I am actually using the build system to generate things like zig code, c header for interface and to embed generated cuda ptx using @enbedFile etc. Its just that I saw comptime as something unique unlike traditional code gen since my nodes’ final eval functions are either compiled or can be inlined in the code itself.

For example, the constructed graph is directly callable from my above example like AddExpr.eval(inputs).

Also I am also doing things like lazy type resolution using zig types (type as a field) and extensible ops (function as a field), which can only exist at comptime. So I cannot easily move to runtime unless I reduce the scope very much by representing types as a fixed set of enums.

iRohith · October 16, 2025, 8:05pm

Since I am new to this, I am unable to wrap my head around not using comptime for my use case. I am heavily relying on compile time only types like ‘type’ and fn types as fields. I am not doing the traditional enum or registry based IR at all because of what comptime is letting me do. I can frame it as using comptime as a function inliner, rather than pre-computing some results.

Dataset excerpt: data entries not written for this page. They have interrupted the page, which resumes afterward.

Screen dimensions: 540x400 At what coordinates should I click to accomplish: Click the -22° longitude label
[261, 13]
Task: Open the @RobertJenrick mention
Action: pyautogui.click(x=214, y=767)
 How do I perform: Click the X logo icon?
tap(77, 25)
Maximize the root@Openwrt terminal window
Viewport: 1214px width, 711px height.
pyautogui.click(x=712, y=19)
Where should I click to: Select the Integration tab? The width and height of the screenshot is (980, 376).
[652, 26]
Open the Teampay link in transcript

For example,

pub fn add(a: *Op, b: *Op) *Op {
        return simple("add", &.{ a, b }, null, struct {
            pub inline fn call(eval: type, a_: anytype, b_: @TypeOf(a_)) eval.output_t {
                return a_ + b_;
            }
        });
    }

The above is the only thing needed to integrate with all other nodes including serialization to-from json etc, but can only be in comptime because the Op struct will hold the function I am passing as a field. And its basically a single function for all backends since zig can do the lowering.

And comptime is very needed to make the types concrete (the eval.output_t) and also to make the state structs etc. It will be difficult to explain without telling about core of the project. But in the end, I currently feel like I cannot do this without comptime.

I am mostly using tree of node structs rather than continuous arrays. And I am not using most of std data structures since most of them wont work at comptime.

And for all above reasons I am not sure if I can use build time code gen.

mattnite · October 17, 2025, 3:51pm

Right now, when the build system decides it need to run the compiler, it’s done completely from scratch, no caching. Comptime has the great property of being deterministic, so the compiler should cache specific invocations of comptime functions once incremental compilation is here. I believe you can try out incremental on x86_64 Linux.

Unfortunately that does effectively mean “just wait and eventually it’ll get fast”. Others have commented on some optimizations strategies in the mean time. I wrote a comptime assembler a while back and made extensive use of Bounded Arrays.